* START INPUT MATERIAL *
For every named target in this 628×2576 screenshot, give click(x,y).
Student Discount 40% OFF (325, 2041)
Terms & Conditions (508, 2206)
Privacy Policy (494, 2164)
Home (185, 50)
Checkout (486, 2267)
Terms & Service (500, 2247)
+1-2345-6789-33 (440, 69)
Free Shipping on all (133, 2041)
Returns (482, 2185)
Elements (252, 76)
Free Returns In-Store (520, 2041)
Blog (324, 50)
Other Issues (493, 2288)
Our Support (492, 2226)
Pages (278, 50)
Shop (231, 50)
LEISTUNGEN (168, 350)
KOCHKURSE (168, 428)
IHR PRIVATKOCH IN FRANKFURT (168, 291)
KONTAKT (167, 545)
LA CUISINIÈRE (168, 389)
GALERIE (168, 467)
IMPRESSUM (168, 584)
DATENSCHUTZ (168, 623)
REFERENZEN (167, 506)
* END INPUT MATERIAL *
* START INPUT MATERIAL *
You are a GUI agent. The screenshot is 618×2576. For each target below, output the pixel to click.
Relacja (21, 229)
* END INPUT MATERIAL *
* START INPUT MATERIAL *
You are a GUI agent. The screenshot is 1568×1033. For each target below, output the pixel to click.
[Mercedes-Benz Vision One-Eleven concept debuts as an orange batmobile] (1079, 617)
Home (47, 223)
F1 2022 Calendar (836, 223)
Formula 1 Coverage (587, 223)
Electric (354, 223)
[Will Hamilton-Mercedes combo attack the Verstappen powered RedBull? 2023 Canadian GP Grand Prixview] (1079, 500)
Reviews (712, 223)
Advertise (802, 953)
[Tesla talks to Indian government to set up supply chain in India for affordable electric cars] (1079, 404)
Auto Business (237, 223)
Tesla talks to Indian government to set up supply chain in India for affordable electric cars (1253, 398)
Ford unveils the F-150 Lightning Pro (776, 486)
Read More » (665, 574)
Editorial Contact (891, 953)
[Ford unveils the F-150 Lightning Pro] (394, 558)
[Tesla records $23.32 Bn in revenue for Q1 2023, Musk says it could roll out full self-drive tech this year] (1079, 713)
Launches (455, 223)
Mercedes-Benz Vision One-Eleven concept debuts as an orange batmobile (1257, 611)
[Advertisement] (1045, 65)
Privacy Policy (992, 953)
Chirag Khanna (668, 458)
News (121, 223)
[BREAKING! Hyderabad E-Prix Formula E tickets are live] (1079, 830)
* END INPUT MATERIAL *
EXERCISE OBJECTIVE
Please copy out the stretch of the listing from the line that contains "[Tesla records $23.32" through the line that contains "[BREAKING! Hyderabad E-Prix", swapping "Advertisement" for "Sponsored" and keeping everything else unchanged. Give only those lines.

WRITTEN ANSWER
[Tesla records $23.32 Bn in revenue for Q1 2023, Musk says it could roll out full self-drive tech this year] (1079, 713)
Launches (455, 223)
Mercedes-Benz Vision One-Eleven concept debuts as an orange batmobile (1257, 611)
[Sponsored] (1045, 65)
Privacy Policy (992, 953)
Chirag Khanna (668, 458)
News (121, 223)
[BREAKING! Hyderabad E-Prix Formula E tickets are live] (1079, 830)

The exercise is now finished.